例えば、あるネトゲにキリトという名前のユーザがいるかどうか調べたいという場合、あらかじめブルームフィルタに全ユーザ名を突っ込んでおけば、高速に判定できるってワケ

ただ偽陽性が発生するのでキリトという名前のユーザがいないのにいると判定されてしまうことがある。例えば、同じ名前のユーザが他にいたら登録不可という仕様で、同名のユーザが「いない」と判定された場合はそのまま登録して良いが、「いる」と判定された場合はユーザテーブルをチェックして本当にいるかどうか確認しなくてはならない。
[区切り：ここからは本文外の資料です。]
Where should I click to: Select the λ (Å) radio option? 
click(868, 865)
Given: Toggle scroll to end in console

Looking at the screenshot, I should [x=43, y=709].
まあ、そのような用途では最初からDBをチェックするだろうからブルームフィルタを使うまでもないが、情報の取得にDBではなく外部APIをコールする必要があり、かつコール数で課金されるAPIだった場合、ないと判定された場合に無駄なAPI呼び出しを回避するために利用できるかもしれない

それでは実装してみる。アルゴリズムの詳細はWikipediaでも見てください。本気で使うなら何か良い感じのライブラリを探しましょう

用意するもの

コードはNode.jsです。

長さmのビット配列
- タダの配列で代用
k個のハッシュ関数（生成されるハッシュ値は0以上、m未満の整数になるようにする）
- md5の先頭から1バイトずつ取り出し、複数のハッシュ関数の結果とみなす
- なので今回はmは256未満、kは16以下という制限付き

// bloomfilter.js
'use strict';
const crypto = require('crypto');

class BloomFilter {
    constructor(k, m) {
        this.k = k;
        this.m = m;
        this.bits = new Array(m).fill(0);
    }

    hash(data) {
        const buf = Buffer.from(data, 'utf8');
        const hash = crypto.createHash('md5').update(buf).digest();
        return Array.from(hash.slice(0, this.k)).map(e => e % this.m);
    }

    add(data) {
        this.hash(data).forEach((e) => this.bits[e] = 1);
    }

    has(data) {
        return this.hash(data).every((e) => this.bits[e] === 1);
    }
}

exports.BloomFilter = BloomFilter;

// index.js
'use strict';
const k = 4;
const m = 256;

const bf = new (require('./bloomfilter').BloomFilter)(k, m);
const st = new Set();

const readline = require('readline');
const rl = readline.createInterface({
    input: process.stdin
});

rl.on('line', (line) => {
    line.replace(/[^a-zA-Z0-9 ]/g, '').split(' ').map(word => word.trim()).forEach((word) => {
        bf.add(word);
        st.add(word);
    });
});

const tests = process.argv.slice(2);
rl.on('close', () => {
    for (const test of tests) {
        if (bf.has(test)) {
            console.log(`${test} ある`, !st.has(test) ? '(偽陽性)': '');
        } else {
            console.log(`${test} ない`);
        }
    }
});

ブルームフィルタに突っ込む単語をファイルに保存。Wikipedia英語版のBloomFilterの1段落目です

A Bloom filter is a space-efficient probabilistic data structure, conceived by Burton Howard Bloom in 1970, that is used to test whether an element is a member of a set. False positive matches are possible, but false negatives are not –in other words, a query returns either "possibly in set" or "definitely not in set". Elements can be added to the set, but not removed (though this can be addressed with a "counting" filter); the more elements that are added to the set, the larger the probability of false positives.'

実行。標準入力がブルームフィルタに登録する単語、引数が存在チェックする単語

$ <words.txt node index.js hoge fuga data nyan this true false right left
hoge ない
fuga ない
data ある
nyan ない
this ある
true ない
false ある
right ある (偽陽性)
left ない

rightなんて単語は含まれていないのにあると判定された。これが偽陽性というヤツですな。